Une façon de comprendre le projet de la philosophie de l'esprit est de l'envisager comme la recherche d'une troisième voie entre les paradigmes cartésien et béhavioriste. Tandis que l'attitude cartésienne accorde la priorité à l'introspection, c'est-à-dire à la perspective en première personne – l'autre perspective ne permettant qu'un accès indirect aux phénomènes mentaux – l'attitude béhavioriste, au contraire, insiste sur la nécessité de s'en tenir à la perspective en troisième personne, celle qu'adopte un observateur extérieur. Face aux nombreuses difficultés qu'impliquent ces deux attitudes antagonistes, la philosophie de l'esprit présente aujourd'hui un panel de théories qui tentent de concilier les approches subjective et objective.

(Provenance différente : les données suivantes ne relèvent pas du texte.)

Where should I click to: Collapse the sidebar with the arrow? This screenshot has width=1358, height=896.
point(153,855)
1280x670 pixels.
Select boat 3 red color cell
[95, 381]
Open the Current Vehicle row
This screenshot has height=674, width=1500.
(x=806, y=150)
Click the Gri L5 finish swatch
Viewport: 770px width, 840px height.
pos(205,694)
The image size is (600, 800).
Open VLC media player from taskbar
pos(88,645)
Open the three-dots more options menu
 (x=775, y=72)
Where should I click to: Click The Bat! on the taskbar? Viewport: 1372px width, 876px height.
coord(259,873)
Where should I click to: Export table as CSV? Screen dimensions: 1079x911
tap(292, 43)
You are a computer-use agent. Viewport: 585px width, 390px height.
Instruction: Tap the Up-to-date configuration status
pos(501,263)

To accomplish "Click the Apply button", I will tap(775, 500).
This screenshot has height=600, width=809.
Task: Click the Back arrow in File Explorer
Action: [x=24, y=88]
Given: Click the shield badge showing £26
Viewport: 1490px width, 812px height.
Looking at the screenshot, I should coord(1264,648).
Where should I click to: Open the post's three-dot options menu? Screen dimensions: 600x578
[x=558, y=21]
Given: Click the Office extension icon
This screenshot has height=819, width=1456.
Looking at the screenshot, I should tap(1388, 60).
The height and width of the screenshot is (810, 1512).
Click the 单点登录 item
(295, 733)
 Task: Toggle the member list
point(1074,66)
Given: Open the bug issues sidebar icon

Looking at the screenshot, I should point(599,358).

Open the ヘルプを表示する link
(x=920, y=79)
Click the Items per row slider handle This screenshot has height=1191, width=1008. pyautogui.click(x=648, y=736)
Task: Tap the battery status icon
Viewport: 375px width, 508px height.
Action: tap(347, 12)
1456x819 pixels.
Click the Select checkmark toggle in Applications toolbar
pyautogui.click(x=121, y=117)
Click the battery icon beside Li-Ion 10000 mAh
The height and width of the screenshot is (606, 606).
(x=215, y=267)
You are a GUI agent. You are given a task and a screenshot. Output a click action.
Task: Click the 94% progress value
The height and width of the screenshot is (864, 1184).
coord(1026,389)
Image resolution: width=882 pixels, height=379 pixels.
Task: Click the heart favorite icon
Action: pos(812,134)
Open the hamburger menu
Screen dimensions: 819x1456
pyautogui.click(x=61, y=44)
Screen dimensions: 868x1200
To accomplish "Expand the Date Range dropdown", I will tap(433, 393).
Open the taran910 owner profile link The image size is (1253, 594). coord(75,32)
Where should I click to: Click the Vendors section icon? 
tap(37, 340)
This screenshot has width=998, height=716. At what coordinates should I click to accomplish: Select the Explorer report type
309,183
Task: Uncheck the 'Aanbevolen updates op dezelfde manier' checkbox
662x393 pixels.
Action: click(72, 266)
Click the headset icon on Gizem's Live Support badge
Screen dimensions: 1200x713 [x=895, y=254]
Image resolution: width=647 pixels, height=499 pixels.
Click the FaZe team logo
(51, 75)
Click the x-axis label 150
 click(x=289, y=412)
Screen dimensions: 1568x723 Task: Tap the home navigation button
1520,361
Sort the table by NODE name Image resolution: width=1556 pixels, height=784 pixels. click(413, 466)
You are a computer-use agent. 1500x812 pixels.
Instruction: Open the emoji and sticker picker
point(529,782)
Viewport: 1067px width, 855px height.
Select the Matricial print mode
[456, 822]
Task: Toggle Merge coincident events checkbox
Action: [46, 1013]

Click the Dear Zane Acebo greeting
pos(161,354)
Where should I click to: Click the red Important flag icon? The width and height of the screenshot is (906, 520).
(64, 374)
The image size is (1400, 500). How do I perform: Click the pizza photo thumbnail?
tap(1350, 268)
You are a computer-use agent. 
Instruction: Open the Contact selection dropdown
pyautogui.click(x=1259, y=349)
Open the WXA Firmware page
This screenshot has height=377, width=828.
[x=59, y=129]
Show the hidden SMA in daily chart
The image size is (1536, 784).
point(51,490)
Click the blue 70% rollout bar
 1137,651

Toutefois, ces théories accordent le plus souvent la priorité au second type d'approche, épousant le point de vue des sciences de la nature dans le cadre de ce qu'il est désormais convenu d'appeler le naturalisme. L'ontologie physicaliste, pour laquelle n'existe véritablement que le monde physique décrit par les sciences de la nature, est de ce fait apparue comme l'ontologie dominante dès les premiers développements de la philosophie de l'esprit.
En philosophie de l'esprit, l'expression « matérialisme » (materialism en anglais) désigne généralement les conceptions physicalistes de type réductionniste et éliminativiste, et plus particulièrement la théorie dite de l'identité esprit-cerveau. En effet, le physicalisme peut être non-réductionniste, et en ce sens non assimilable au matérialisme stricto sensu. L'approche non-réductionniste correspond pour l'essentiel au fonctionnalisme, bien que celui-ci puisse être aussi défendu dans un cadre réductionniste. En dehors même du dualisme cartésien, il existe bien sûr des alternatives au physicalisme, dont les principales sont l'émergentisme (dans sa version forte) et le panpsychisme. D'autres courants ne se prononcent pas sur la nature des états mentaux, ou s'inscrivent dans une perspective purement axiologique.
Parfois sources de malentendus, les notions de normativité et de rationalité partagent en philosophie de l'esprit un même sens qui ne recouvre que partiellement les significations qui leur sont données dans la philosophie traditionnelle.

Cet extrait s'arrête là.